他调查过的,对方明明从苏家那样的泥潭里面出来,从小到大都没有过过一天的好日子,从来没有被人爱过。
既然如此,怎么会对于他绝对的偏爱如此冷静?
他把沈以清放在他心头最重要的位置,但沈以清为什么做不到同等的对待他?
这个储云琅到底是哪里冒出来的?!
沈以清看着他,沉默了一会后才开口:“是啊,我不是你弟弟,我是你太爷爷。”
沈明扬脸上所有的表情都消失了,凝固地看着他。
沈以清干脆在他的面前盘腿坐下:“怎么表情呆呆的,我刚刚说的是,我是你的太爷爷,也就是说,沈文彬是我的养子,这个关系你能理顺吗?”
沈明扬终于缓缓地点了下头,只是表情依然变幻莫测。
“我本来都已经死了,也不知道因为什么原因又重新在这具身体上复活,但在这之前,原本的苏以清已经死了,是被苏宣的母亲柳梅用烟灰缸砸死的,我也算是借尸还魂了吧。”
沈以清干脆就坦白开了一切和面前的少年说,他能够感受到沈明扬对于他的执着,大部分来自于两人双胞胎的身份关系。
他感受到了沈明扬对于他的执着,但非常遗憾,这具身体现在的灵魂并不属于那个阴差阳错被抱错,一直渴望着真正亲情的沈以清。
在沈明扬还没有出生的年代,他已经历经无数风雨,也有了能够执手相伴的人,他注定无法为沈明扬一个人停留,也无法满足对方的期待。
也不知道沈明扬能不能相信他这番这么离谱的话。
“所以那天宴会上,沈文彬才叫了你一声干爹?”沈明扬终于如梦初醒般说道,“所以他才会没有任何预兆地把沈家所有的家业都交到你的身上,任由你把沈明辰甚至沈健柏都赶出家门去,甚至在自己昏迷后,都早就为你做好了打算。”

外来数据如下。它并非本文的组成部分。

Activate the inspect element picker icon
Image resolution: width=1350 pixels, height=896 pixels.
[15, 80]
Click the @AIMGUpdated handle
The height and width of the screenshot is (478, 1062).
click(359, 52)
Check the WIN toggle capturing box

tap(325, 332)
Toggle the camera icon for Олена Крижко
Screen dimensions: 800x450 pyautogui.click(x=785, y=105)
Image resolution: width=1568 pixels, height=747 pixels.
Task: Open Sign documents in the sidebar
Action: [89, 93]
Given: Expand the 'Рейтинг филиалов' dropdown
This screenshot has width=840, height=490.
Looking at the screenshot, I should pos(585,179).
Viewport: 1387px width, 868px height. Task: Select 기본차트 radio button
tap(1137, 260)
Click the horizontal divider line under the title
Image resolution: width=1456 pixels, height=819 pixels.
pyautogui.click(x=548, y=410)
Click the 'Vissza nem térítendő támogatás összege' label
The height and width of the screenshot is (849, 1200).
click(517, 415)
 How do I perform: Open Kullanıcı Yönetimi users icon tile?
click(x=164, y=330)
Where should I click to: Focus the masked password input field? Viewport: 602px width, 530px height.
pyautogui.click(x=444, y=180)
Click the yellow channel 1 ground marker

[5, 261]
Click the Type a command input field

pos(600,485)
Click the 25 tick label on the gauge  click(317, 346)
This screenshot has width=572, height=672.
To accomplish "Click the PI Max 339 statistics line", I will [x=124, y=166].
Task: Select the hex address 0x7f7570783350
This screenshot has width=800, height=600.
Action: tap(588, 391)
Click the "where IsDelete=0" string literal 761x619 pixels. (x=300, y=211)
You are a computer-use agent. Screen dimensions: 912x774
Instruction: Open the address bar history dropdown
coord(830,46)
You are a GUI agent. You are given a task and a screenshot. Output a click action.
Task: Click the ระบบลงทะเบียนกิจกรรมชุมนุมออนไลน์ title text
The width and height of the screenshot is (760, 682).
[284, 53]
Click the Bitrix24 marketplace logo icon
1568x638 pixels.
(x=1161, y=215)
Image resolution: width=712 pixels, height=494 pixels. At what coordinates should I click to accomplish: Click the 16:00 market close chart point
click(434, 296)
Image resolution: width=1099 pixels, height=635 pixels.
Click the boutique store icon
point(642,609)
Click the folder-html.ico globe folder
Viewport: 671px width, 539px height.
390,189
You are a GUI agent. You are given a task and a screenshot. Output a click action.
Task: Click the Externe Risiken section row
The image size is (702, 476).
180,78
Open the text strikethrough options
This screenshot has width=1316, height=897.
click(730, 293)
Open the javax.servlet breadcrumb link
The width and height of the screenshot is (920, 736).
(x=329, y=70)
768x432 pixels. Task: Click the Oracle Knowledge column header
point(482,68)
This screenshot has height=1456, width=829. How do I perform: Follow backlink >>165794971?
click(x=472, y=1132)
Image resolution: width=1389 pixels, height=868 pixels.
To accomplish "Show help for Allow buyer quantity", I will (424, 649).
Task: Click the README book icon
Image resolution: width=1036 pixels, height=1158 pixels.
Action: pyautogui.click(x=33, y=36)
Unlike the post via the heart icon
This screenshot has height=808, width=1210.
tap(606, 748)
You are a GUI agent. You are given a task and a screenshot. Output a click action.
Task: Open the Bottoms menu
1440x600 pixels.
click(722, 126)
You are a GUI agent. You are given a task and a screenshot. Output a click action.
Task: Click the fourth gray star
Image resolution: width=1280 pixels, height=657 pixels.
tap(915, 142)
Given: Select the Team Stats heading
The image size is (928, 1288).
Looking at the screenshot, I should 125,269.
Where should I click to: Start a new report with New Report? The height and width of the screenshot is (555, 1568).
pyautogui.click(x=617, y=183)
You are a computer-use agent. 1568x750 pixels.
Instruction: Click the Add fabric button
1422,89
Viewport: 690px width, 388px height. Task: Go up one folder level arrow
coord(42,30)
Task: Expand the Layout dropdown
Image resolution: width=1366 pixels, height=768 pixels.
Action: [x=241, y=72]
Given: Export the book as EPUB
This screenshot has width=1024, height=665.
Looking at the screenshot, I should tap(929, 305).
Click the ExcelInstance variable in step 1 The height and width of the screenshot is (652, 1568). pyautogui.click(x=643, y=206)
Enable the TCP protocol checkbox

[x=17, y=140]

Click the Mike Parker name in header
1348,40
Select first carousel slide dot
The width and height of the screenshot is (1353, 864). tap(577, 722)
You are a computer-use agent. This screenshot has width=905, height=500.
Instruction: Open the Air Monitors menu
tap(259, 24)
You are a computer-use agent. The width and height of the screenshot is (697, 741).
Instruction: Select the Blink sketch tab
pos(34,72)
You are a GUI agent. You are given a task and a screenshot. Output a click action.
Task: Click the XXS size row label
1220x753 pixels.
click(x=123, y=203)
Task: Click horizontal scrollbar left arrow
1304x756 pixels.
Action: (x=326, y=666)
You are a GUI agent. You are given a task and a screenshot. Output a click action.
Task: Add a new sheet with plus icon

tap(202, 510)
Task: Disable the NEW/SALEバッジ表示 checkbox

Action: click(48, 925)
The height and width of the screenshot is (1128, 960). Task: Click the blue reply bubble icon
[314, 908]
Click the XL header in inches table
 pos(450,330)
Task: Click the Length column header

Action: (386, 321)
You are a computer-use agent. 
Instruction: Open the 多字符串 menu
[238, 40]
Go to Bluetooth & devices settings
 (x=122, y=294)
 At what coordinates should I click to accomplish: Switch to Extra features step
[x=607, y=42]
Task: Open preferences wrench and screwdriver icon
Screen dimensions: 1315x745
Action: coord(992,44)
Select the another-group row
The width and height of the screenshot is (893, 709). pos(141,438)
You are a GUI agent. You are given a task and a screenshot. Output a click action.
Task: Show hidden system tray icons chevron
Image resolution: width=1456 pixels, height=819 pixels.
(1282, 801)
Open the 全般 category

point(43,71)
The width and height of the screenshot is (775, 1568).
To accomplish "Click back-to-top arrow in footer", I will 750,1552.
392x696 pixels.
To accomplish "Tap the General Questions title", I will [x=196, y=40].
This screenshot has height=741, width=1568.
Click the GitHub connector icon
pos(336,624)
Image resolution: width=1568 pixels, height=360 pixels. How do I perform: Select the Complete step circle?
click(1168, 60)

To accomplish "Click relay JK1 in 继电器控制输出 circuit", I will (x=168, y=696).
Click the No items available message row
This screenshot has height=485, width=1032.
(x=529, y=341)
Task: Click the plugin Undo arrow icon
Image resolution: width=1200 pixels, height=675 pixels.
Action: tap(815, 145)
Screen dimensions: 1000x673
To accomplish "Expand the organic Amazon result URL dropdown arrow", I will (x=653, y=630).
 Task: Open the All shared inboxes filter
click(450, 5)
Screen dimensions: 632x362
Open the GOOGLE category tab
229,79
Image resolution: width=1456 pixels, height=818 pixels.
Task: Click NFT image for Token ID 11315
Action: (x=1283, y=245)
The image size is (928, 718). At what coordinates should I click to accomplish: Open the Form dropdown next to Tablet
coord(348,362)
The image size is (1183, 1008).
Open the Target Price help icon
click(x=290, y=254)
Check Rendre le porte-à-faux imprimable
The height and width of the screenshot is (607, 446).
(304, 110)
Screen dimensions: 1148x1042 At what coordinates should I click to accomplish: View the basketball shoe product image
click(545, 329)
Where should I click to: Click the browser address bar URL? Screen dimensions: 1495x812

“你想明白了啊。”沈以清有些感叹,没想到对方居然反应地这么快,光论资质,沈明扬应该是这些子孙里最好的,只可惜彻底被养歪了。
他内心充满了遗憾,这份遗憾显露出来,落到沈明扬身上的目光变成了怜惜的温和。
但这反而刺痛了沈明扬。
“对啊,我能想明白,我从那场宴会就感受到了不对劲,但我就这么自己骗自己。”沈明扬喃喃说道,脸上扯出了一个苍白的笑,沈以清还想说点什么,沈明扬突然挣扎着朝他伸出了一只手。
储云琅想要把他褪出来的那只手抓住,但沈以清暗暗摇了下头,也没有躲开,而是任由沈明扬的手碰上他的脸。
沈明扬就这么看着他,好一会才愣愣地说道:“可是你为什么不能当我弟弟。”
“你现在就在这具身体里,这具身体不是原来的你,我查过,当年的那个你死在了47岁,诊断的病因是郁气结心,说明你当时过得一定很不开心,你现在好不容易有了一个新的身份,为什么不能抛弃前尘重新来过。”
他眉眼间全是执着的茫然,似乎真的只是感到不解而已。
“你可以不管沈明辰他们,不管沈健柏和白兰蕙,不管沈家的任何人,但你不可以不管我。”沈明扬的声音已经有些神经质了,他听到了外间警笛的声音,那急促的声音传递来令人窒息的压迫感,看起来警察的效率比他想象得还要快。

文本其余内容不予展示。